**Exercise aim:** In the records below, begin at the line that has "This screenshot has width=791, height=470." and stop after the line that has "Task: Open the Col du Galibier segment link"; quote those lines verbatim and nothing more.

╭──

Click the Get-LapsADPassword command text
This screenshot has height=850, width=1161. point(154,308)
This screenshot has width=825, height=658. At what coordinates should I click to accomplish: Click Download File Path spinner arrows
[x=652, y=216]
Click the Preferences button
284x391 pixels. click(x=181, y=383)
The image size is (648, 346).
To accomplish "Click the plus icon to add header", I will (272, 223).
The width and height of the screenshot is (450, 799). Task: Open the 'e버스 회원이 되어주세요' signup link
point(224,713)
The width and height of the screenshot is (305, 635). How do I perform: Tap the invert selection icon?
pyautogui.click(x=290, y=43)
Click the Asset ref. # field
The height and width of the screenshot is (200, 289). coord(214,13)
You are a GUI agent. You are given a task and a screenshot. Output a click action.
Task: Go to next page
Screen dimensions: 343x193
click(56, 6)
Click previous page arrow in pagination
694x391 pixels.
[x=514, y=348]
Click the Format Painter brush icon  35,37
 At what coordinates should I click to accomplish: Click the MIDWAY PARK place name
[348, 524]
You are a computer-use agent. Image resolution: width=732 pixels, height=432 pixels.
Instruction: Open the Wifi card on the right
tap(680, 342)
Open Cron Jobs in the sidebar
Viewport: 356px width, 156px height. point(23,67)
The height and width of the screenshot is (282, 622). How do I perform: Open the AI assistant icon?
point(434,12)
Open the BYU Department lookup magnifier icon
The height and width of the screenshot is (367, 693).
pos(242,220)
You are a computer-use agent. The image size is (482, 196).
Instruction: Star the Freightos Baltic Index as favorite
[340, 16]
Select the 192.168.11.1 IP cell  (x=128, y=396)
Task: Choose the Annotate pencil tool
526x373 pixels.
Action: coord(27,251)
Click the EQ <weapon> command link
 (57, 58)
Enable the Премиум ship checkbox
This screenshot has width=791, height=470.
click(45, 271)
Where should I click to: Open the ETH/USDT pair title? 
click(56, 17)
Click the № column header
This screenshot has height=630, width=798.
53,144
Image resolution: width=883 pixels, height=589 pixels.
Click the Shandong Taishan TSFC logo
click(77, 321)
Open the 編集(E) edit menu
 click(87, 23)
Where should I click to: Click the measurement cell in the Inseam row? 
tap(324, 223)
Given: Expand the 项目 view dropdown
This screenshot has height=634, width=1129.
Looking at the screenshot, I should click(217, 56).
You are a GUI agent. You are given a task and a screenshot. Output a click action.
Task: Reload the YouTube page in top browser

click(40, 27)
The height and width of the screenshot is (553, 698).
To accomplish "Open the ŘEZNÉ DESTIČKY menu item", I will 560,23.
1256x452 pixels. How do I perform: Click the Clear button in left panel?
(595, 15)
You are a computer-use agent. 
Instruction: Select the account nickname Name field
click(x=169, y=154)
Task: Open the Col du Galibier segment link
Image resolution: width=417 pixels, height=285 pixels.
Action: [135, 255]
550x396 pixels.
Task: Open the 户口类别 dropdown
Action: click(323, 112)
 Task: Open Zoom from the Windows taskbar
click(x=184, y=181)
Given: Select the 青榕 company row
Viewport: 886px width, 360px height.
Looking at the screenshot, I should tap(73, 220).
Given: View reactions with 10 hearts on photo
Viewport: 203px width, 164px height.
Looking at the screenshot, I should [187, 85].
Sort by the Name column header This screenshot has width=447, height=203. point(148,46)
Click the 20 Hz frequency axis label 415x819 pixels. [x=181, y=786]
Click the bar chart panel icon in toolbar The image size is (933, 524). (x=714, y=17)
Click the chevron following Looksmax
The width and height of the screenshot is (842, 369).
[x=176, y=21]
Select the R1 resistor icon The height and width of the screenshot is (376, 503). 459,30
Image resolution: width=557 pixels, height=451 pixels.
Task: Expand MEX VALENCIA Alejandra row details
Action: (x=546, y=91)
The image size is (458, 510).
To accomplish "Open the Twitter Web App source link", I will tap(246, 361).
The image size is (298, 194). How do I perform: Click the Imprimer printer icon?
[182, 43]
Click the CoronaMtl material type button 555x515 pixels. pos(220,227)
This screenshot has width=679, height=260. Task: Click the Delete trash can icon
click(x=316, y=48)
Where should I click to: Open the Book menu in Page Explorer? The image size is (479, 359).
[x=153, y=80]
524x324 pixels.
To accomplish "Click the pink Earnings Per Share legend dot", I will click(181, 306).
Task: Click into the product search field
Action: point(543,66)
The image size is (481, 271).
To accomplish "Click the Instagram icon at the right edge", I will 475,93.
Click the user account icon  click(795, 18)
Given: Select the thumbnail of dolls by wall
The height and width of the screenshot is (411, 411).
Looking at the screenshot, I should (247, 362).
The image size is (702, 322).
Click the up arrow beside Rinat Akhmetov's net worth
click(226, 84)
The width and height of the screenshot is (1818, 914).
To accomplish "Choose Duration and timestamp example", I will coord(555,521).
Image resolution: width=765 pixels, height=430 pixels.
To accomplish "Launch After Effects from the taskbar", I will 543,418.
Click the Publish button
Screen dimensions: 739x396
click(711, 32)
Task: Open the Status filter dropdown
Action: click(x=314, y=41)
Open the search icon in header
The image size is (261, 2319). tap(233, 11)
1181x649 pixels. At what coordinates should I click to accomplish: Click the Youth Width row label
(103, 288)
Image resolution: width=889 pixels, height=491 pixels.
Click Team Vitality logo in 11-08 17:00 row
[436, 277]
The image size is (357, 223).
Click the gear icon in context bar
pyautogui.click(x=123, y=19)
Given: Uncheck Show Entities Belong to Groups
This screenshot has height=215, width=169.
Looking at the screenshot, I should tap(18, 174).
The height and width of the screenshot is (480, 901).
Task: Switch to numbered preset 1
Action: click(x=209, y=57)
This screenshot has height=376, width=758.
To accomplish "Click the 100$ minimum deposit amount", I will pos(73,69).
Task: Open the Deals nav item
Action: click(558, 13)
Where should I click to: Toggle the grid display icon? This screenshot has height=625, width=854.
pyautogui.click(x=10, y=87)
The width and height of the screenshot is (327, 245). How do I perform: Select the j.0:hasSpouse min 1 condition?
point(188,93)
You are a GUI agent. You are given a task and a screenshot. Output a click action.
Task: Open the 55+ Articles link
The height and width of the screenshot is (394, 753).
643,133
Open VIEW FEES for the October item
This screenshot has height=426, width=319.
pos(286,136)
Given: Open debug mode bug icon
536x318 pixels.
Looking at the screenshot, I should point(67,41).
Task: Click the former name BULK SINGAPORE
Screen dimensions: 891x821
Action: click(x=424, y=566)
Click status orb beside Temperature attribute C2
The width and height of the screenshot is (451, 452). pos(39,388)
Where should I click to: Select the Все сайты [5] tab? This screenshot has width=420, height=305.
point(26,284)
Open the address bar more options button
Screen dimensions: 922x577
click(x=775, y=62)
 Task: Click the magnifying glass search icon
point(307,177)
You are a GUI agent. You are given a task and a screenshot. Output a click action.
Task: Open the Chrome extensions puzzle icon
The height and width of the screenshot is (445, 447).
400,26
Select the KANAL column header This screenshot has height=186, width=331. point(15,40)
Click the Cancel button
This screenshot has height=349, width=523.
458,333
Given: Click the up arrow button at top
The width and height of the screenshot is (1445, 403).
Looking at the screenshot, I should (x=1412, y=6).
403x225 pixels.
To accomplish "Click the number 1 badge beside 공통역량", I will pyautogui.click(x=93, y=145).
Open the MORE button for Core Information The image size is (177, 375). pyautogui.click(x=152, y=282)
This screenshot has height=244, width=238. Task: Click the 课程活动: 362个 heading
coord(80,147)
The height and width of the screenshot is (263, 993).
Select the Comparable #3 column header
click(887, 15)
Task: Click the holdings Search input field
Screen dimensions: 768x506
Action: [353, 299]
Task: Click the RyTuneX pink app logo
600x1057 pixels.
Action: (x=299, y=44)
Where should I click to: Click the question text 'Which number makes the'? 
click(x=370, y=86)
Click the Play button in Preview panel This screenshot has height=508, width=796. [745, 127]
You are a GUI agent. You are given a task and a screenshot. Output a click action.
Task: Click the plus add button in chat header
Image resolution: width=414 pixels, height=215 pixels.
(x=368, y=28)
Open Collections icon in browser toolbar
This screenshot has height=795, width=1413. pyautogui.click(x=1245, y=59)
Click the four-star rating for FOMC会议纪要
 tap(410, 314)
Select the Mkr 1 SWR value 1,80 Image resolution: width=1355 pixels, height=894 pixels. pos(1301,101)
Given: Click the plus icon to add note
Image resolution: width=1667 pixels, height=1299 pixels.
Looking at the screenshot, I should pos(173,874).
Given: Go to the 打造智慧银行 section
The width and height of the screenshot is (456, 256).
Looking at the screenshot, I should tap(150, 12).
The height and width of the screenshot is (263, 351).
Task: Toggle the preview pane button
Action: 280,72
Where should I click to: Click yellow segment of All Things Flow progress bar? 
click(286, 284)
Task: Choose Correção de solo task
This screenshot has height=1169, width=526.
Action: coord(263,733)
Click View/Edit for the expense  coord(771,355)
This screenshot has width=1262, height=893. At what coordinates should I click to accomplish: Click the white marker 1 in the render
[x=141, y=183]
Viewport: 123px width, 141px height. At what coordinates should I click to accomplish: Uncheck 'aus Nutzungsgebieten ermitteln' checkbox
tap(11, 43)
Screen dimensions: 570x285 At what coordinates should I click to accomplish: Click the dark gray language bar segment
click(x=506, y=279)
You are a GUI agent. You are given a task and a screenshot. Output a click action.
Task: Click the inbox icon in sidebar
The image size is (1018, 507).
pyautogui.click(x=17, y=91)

╰──

**Your response:**
This screenshot has width=791, height=470.
click(45, 271)
Where should I click to: Open the ETH/USDT pair title? 
click(56, 17)
Click the № column header
This screenshot has height=630, width=798.
53,144
Image resolution: width=883 pixels, height=589 pixels.
Click the Shandong Taishan TSFC logo
click(77, 321)
Open the 編集(E) edit menu
 click(87, 23)
Where should I click to: Click the measurement cell in the Inseam row? 
tap(324, 223)
Given: Expand the 项目 view dropdown
This screenshot has height=634, width=1129.
Looking at the screenshot, I should click(217, 56).
You are a GUI agent. You are given a task and a screenshot. Output a click action.
Task: Reload the YouTube page in top browser

click(40, 27)
The height and width of the screenshot is (553, 698).
To accomplish "Open the ŘEZNÉ DESTIČKY menu item", I will 560,23.
1256x452 pixels. How do I perform: Click the Clear button in left panel?
(595, 15)
You are a computer-use agent. 
Instruction: Select the account nickname Name field
click(x=169, y=154)
Task: Open the Col du Galibier segment link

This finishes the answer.